In April 2021 and May 2021, the production declined by 8% MoM and 18% MoM to 30.4 million MT and 25.1 million MT respectively due to the state-wise lockdowns on account of second wave of Covid-19. However, the production increased by 13% to 28.3 million in June 2021 supported by the pent-up demand. In Q1 FY2022, the production has increased by 58% YoY to 83.8 million MT. This is due to the low base effect wherein the production in April 2020 was a mere 4.3 million MT due to the nation-wide lockdown on account of Covid-19. The production in Q1 FY2022 was about 97% of pre-Covid levels (Q1 FY2020). A sharp rise in rural infections and associated healthcare costs during the second wave weakened rural sentiments to an extent and impeded growth momentum; recovery since the abatement of the second wave has, however, been healthy. Further, the affordable housing sector followed by the pick-up in the infrastructure activity has supported the cement demand in Q1 FY2022.

We are seeing a gradual shift by cement manufacturers to alternate energy, waste heat recovery system.  How is this benefiting the cement manufacturers?
Domestic cement companies in recent years have been investing in alternative/renewable energy sources, replacing hitherto known sources such as fuel (in the form of coal) as well as thermal power generation which has afforded the players multiple benefits apart from reducing carbon dioxide footprint.  As per ICRA analysis, the usage of renewable sources of energy such as solar energy, wind energy and waste heat recovery system (WHRS) have been gaining momentum, in particular the latter has emerged as one of the cheapest source of power generation given the negligible input costs. By generating power using the hot gases produced during the manufacturing process, WHRS is more cost efficient and helps in augmenting the operating profitability. The cost of installation of WHRS plant is around Rs. 8-10 crore per MW of capacity and with an optimal plant utilization, the pay-back period for WHRS usually is 3 years. The cost of power generation using WHRS technology is around Rs. 1.3-1.5/kwh (including depreciation and interest[1]) as compared to Rs. 4.5-5/kwh for captive thermal power. With 20%-25% WHRS replacement in total power capacity, the power cost savings for cement companies is estimated to be around 14%-18% resulting in an improvement in the operating margins by around 110-140 bps.
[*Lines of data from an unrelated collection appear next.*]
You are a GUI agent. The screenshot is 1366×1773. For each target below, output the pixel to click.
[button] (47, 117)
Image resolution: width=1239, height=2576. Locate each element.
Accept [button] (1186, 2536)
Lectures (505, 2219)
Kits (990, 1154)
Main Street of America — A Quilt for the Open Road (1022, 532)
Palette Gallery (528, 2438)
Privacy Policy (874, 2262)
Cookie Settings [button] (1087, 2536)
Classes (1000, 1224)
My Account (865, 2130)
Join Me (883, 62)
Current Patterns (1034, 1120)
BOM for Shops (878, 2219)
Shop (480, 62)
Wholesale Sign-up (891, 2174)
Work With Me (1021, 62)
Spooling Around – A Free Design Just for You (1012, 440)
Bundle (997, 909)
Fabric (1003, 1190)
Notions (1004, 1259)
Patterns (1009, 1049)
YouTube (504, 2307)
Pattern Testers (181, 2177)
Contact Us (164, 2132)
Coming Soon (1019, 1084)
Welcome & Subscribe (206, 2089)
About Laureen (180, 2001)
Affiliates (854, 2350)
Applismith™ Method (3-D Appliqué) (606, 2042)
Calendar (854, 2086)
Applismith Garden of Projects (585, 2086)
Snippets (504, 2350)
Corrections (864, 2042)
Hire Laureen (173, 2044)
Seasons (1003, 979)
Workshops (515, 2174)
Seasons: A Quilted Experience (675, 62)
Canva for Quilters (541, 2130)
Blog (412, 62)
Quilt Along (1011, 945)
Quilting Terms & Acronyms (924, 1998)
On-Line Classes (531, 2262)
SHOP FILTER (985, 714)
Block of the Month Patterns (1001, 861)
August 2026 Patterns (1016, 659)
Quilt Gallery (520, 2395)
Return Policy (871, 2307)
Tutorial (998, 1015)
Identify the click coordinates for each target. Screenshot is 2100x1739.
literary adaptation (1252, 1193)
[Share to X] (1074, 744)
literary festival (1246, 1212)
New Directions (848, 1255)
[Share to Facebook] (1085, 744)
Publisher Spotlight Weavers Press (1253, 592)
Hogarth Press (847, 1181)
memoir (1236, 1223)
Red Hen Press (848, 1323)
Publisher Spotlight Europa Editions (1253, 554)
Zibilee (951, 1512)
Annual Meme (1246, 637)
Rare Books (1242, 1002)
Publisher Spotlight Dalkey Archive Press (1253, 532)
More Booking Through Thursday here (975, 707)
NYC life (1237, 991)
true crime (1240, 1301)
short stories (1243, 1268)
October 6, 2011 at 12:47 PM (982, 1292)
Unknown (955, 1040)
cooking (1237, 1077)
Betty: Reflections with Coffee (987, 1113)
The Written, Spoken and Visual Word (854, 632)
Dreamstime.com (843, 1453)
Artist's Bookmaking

What is your assessment for the remaining three quarters? Where will the maximum demand for the sector come from?
The major demand drivers for cement in India is housing – rural housing and affordable housing together account for around 40-45% and urban housing for around 20-25%. The infrastructure sector accounts for 23% and the industrial capex accounts for around 10%. The rural housing demand is expected to be supported by the robust kharif harvest and continued healthy procurement, supporting farm income. In the affordable housing segment, the pending houses to be completed under PMAY-R at 6.1 million and PMAY-U at 6.3 million by CY2022 and in the urban housing segment, the low home loan rates and demand for more residential space due to shift to hybrid working model are expected to boost residential dwelling unit sales and thereby propel cement demand. The significant pick up in the infrastructure activity backed by the National Infrastructure Pipeline (NIP) is likely to see healthy traction in terms of new project awards and execution in medium term, which is expected to boost cement demand.
ICRA expects the all-India cement production to report an increase by around 12% to 332 million MT in FY2022, supported by the pent-up demand, rural housing demand and the pickup in infrastructure activity. In FY2023, the production is expected to grow by 8% to around 358 million MT.

[1] Debt to equity of 70:30 is considered.